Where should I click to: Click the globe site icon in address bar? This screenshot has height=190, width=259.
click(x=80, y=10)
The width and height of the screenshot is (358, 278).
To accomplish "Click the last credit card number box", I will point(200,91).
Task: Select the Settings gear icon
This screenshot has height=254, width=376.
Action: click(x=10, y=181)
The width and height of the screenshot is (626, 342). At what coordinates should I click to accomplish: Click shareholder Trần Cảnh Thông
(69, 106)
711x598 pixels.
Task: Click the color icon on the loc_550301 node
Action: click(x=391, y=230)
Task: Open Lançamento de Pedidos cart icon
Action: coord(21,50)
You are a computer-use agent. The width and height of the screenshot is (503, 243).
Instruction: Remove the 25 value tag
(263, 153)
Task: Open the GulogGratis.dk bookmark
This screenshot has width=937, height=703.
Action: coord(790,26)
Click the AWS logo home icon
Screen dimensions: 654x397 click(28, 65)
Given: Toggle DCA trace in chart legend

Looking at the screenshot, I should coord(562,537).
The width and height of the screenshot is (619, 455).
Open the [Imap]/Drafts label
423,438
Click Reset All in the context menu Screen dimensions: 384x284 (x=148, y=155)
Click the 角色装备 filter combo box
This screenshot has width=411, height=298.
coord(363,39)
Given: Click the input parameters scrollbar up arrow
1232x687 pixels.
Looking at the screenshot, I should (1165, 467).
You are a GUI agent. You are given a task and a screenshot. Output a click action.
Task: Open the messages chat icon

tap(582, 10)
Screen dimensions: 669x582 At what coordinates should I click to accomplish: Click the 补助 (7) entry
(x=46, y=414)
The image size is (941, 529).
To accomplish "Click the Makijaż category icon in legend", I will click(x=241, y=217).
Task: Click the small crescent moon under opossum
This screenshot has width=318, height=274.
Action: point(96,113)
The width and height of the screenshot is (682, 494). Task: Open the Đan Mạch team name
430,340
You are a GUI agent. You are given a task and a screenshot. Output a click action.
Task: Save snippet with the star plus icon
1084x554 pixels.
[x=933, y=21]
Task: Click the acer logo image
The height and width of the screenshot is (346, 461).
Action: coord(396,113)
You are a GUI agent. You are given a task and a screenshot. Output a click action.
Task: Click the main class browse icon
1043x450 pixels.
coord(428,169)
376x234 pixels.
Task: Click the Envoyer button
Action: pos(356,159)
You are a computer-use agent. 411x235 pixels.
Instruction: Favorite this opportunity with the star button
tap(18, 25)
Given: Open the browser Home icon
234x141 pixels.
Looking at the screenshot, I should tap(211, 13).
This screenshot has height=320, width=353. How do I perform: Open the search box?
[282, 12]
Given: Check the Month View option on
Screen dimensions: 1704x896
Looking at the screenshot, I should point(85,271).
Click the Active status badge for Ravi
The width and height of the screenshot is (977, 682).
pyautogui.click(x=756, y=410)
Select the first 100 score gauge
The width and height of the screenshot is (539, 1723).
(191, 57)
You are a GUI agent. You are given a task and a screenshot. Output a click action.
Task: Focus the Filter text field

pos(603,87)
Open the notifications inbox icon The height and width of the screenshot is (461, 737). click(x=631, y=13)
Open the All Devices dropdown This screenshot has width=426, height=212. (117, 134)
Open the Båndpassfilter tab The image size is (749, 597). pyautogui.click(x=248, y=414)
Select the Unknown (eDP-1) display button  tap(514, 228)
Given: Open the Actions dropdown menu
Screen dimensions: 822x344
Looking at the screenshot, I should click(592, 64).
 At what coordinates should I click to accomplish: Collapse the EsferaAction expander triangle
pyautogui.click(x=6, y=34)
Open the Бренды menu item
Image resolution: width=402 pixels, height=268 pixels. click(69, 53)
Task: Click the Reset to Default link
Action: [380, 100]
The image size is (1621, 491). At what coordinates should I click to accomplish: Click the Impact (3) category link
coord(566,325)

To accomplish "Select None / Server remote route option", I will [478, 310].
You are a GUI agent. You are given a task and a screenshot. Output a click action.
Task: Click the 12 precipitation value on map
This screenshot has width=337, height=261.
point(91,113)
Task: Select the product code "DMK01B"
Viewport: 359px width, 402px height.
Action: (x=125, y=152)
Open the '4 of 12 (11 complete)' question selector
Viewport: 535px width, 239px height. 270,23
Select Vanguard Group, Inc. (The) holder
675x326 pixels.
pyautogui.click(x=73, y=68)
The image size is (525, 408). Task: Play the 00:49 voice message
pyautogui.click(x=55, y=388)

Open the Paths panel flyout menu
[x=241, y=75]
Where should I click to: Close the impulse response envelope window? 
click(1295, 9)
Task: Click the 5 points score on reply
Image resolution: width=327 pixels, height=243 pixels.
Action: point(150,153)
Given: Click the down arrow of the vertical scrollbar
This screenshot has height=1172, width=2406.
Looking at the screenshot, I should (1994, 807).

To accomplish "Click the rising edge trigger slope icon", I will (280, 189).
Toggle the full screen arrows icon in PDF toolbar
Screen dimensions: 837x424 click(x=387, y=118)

⁂

__Task requirements__.
All of the material must be given again, exactly as it appears above.

__Result of the exercise__.
Where should I click to: Click the globe site icon in address bar? This screenshot has height=190, width=259.
click(x=80, y=10)
The width and height of the screenshot is (358, 278).
To accomplish "Click the last credit card number box", I will point(200,91).
Task: Select the Settings gear icon
This screenshot has height=254, width=376.
Action: click(x=10, y=181)
The width and height of the screenshot is (626, 342). At what coordinates should I click to accomplish: Click shareholder Trần Cảnh Thông
(69, 106)
711x598 pixels.
Task: Click the color icon on the loc_550301 node
Action: click(x=391, y=230)
Task: Open Lançamento de Pedidos cart icon
Action: coord(21,50)
You are a computer-use agent. The width and height of the screenshot is (503, 243).
Instruction: Remove the 25 value tag
(263, 153)
Task: Open the GulogGratis.dk bookmark
This screenshot has width=937, height=703.
Action: coord(790,26)
Click the AWS logo home icon
Screen dimensions: 654x397 click(28, 65)
Given: Toggle DCA trace in chart legend

Looking at the screenshot, I should coord(562,537).
The width and height of the screenshot is (619, 455).
Open the [Imap]/Drafts label
423,438
Click Reset All in the context menu Screen dimensions: 384x284 (x=148, y=155)
Click the 角色装备 filter combo box
This screenshot has width=411, height=298.
coord(363,39)
Given: Click the input parameters scrollbar up arrow
1232x687 pixels.
Looking at the screenshot, I should (1165, 467).
You are a GUI agent. You are given a task and a screenshot. Output a click action.
Task: Open the messages chat icon

tap(582, 10)
Screen dimensions: 669x582 At what coordinates should I click to accomplish: Click the 补助 (7) entry
(x=46, y=414)
The image size is (941, 529).
To accomplish "Click the Makijaż category icon in legend", I will click(x=241, y=217).
Task: Click the small crescent moon under opossum
This screenshot has width=318, height=274.
Action: point(96,113)
The width and height of the screenshot is (682, 494). Task: Open the Đan Mạch team name
430,340
You are a GUI agent. You are given a task and a screenshot. Output a click action.
Task: Save snippet with the star plus icon
1084x554 pixels.
[x=933, y=21]
Task: Click the acer logo image
The height and width of the screenshot is (346, 461).
Action: coord(396,113)
You are a GUI agent. You are given a task and a screenshot. Output a click action.
Task: Click the main class browse icon
1043x450 pixels.
coord(428,169)
376x234 pixels.
Task: Click the Envoyer button
Action: pos(356,159)
You are a computer-use agent. 411x235 pixels.
Instruction: Favorite this opportunity with the star button
tap(18, 25)
Given: Open the browser Home icon
234x141 pixels.
Looking at the screenshot, I should tap(211, 13).
This screenshot has height=320, width=353. How do I perform: Open the search box?
[282, 12]
Given: Check the Month View option on
Screen dimensions: 1704x896
Looking at the screenshot, I should point(85,271).
Click the Active status badge for Ravi
The width and height of the screenshot is (977, 682).
pyautogui.click(x=756, y=410)
Select the first 100 score gauge
The width and height of the screenshot is (539, 1723).
(191, 57)
You are a GUI agent. You are given a task and a screenshot. Output a click action.
Task: Focus the Filter text field

pos(603,87)
Open the notifications inbox icon The height and width of the screenshot is (461, 737). click(x=631, y=13)
Open the All Devices dropdown This screenshot has width=426, height=212. (117, 134)
Open the Båndpassfilter tab The image size is (749, 597). pyautogui.click(x=248, y=414)
Select the Unknown (eDP-1) display button  tap(514, 228)
Given: Open the Actions dropdown menu
Screen dimensions: 822x344
Looking at the screenshot, I should click(592, 64).
 At what coordinates should I click to accomplish: Collapse the EsferaAction expander triangle
pyautogui.click(x=6, y=34)
Open the Бренды menu item
Image resolution: width=402 pixels, height=268 pixels. click(69, 53)
Task: Click the Reset to Default link
Action: [380, 100]
The image size is (1621, 491). At what coordinates should I click to accomplish: Click the Impact (3) category link
coord(566,325)

To accomplish "Select None / Server remote route option", I will [478, 310].
You are a GUI agent. You are given a task and a screenshot. Output a click action.
Task: Click the 12 precipitation value on map
This screenshot has width=337, height=261.
point(91,113)
Task: Select the product code "DMK01B"
Viewport: 359px width, 402px height.
Action: (x=125, y=152)
Open the '4 of 12 (11 complete)' question selector
Viewport: 535px width, 239px height. 270,23
Select Vanguard Group, Inc. (The) holder
675x326 pixels.
pyautogui.click(x=73, y=68)
The image size is (525, 408). Task: Play the 00:49 voice message
pyautogui.click(x=55, y=388)

Open the Paths panel flyout menu
[x=241, y=75]
Where should I click to: Close the impulse response envelope window? 
click(1295, 9)
Task: Click the 5 points score on reply
Image resolution: width=327 pixels, height=243 pixels.
Action: point(150,153)
Given: Click the down arrow of the vertical scrollbar
This screenshot has height=1172, width=2406.
Looking at the screenshot, I should (1994, 807).

To accomplish "Click the rising edge trigger slope icon", I will (280, 189).
Toggle the full screen arrows icon in PDF toolbar
Screen dimensions: 837x424 click(x=387, y=118)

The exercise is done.